WikiLeaks' Assange seeks asylum in Ecuador, an anti-press regime

Assange defends the publishing of classified diplomatic cables as a right to freedom of expression, but turned to a country that has been accused of limiting press freedom in recent years.

Wikileaks founder Julian Assange has sought refuge in the Ecuadorean embassy – and in doing so, chosen an unlikely ally.

The man who defends the publishing of classified diplomatic cables as the ultimate right of freedom of expression is turning to a government that has been accused of major declines in press freedom in recent years, according to experts.

“There has been a serious, serious deterioration of freedom of the press in the last five years in Ecuador,” says Carlos Lauria, the Americas director for the Committee to Protect Journalists in New York. 

The Ecuadorean foreign minister, according to the Associate Press, reported that Mr. Assange sought refuge in the Andean country's embassy in London, and is seeking political asylum.

Ecuador is now reportedly weighing the request.

Assange has been wanted for questioning in Sweden after two women accused him of sexual misconduct there during a 2010 visit. Last week the British Supreme Court said it would not reopen his extradition case, paving the way for him to be sent to Sweden.

Assange shot to international attention in 2010 with the publishing of US diplomatic cables, the largest leak of classified US documents in history.

Why Ecuador? Mr. Lauria says it could possibly be linked to the television interview Assange did with President Correa on his television show The World Tomorrow in May.

On the show, according to this transcript, the two talk about WikiLeaks and Correa defends their publication, saying:

"First you don't owe anything, have nothing to fear. We have nothing to hide. Your WikiLeaks have made us stronger as the main accusations made by the American Embassy were due to our excessive nationalism and defense of the sovereignty of the Ecuadorian Government.
 
"On the other hand, WikiLeaks wrote a lot about the goals that the national media pursue, about the power groups who seek help and report to foreign embassies. We have absolutely nothing to fear. Let them publish everything they have about the Ecuadorian Government. But you will see how many things about those who oppose the civil revolution in Ecuador will come to light.

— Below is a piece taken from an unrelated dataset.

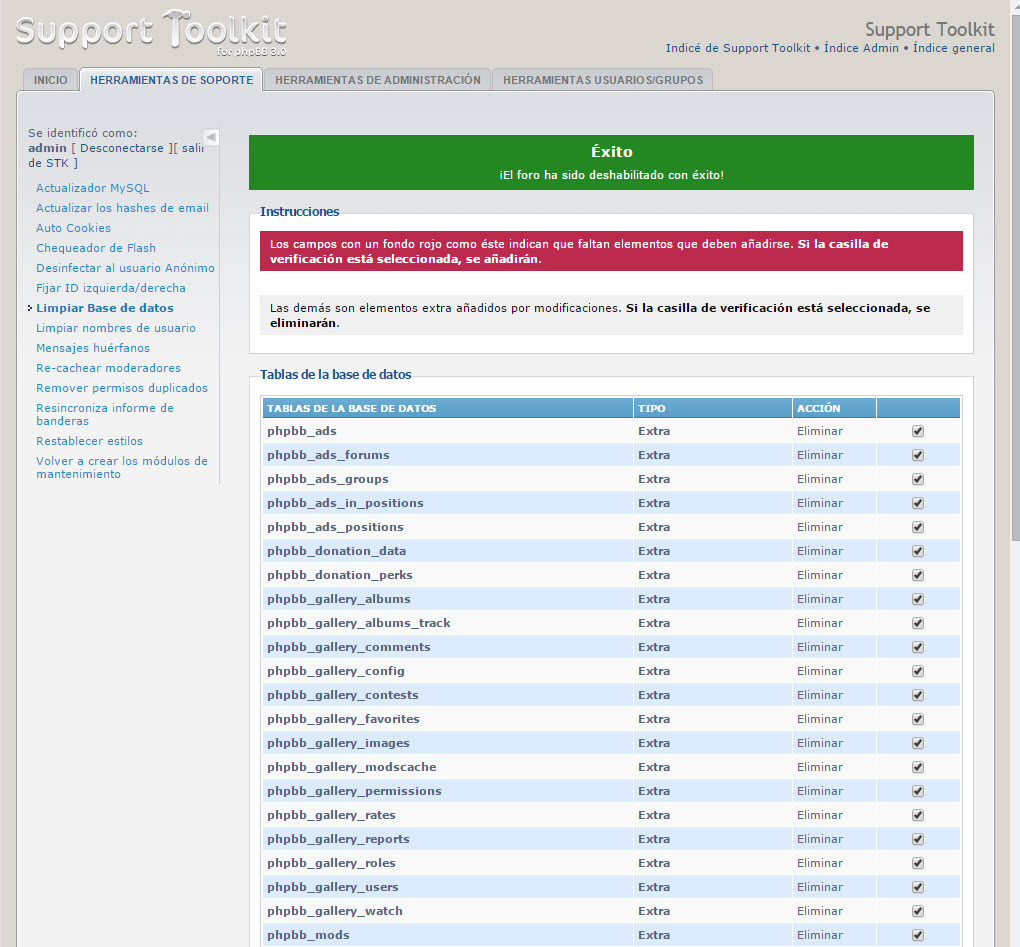Toggle the phpbb_gallery_config row checkbox

917,671
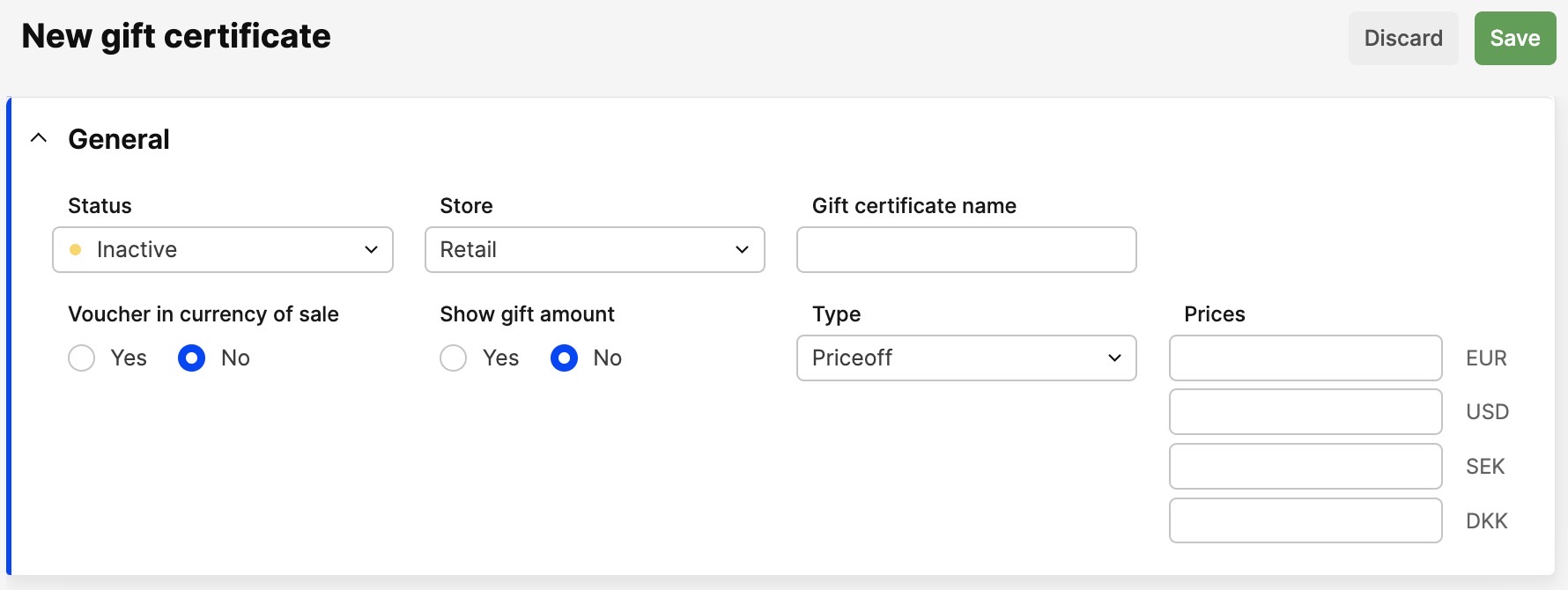1568x590 pixels.
Task: Select Yes for Voucher in currency of sale
Action: pos(82,358)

Things to do with opportunism, betrayal, and being self-serving."

That kind of transparency, however, is not what media observers have witnessed inside Ecuador.

Correa has sued journalists and clamped down on the media with new laws, at the same time that he has expanded state media outlets. He says he is doing so to demand fairness from a sensational industry that happens to be his no. 1 critic. But Correa has been condemned across the board inside and outside Ecuador. An editorial in the Washington Post in January described Correa as the man behind “the most comprehensive and ruthless assault on free media underway in the Western Hemisphere.”

Most recently Freedom House condemned Correa for shutting down another independent media outlet. “Freedom of expression continues to be severely threatened in Ecuador,” said Daniel Calingaert, vice president of policy and external affairs at Freedom House, in a statement in June.

Of course, Assange might have trouble finding a suitable ally in terms of a free press at many Latin American embassies. According to Freedom House's 2011 press freedom index, the region enjoys free press in 39 percent of countries, while in 44 percent of nations the press environment is only “partly free.” Venezuela and Cuba continued to be “not free,” for their state control of the media, while Mexico and Honduras faced the same “not free” fate, mostly due to the threat of drug traffickers and other extralegal groups. The region's ranking was also influenced by the slipping of Chile and Guyana, and of course the dramatic slide of Ecuador.

Chile’s decline to Partly Free and major setbacks in Ecuador are the latest in a series of negative developments in Latin America over the past decade. Whether due to violence by criminal groups, as in Mexico and Honduras, or government hostility to media criticism, as in Venezuela, Argentina, and Bolivia, media freedom is under threat in much of the region,” according to Freedom House.

When the TV interview with Correa wrapped up last month, the Ecuadorean president signed off by telling Assange, "Cheer up. Welcome to the club of the Persecuted."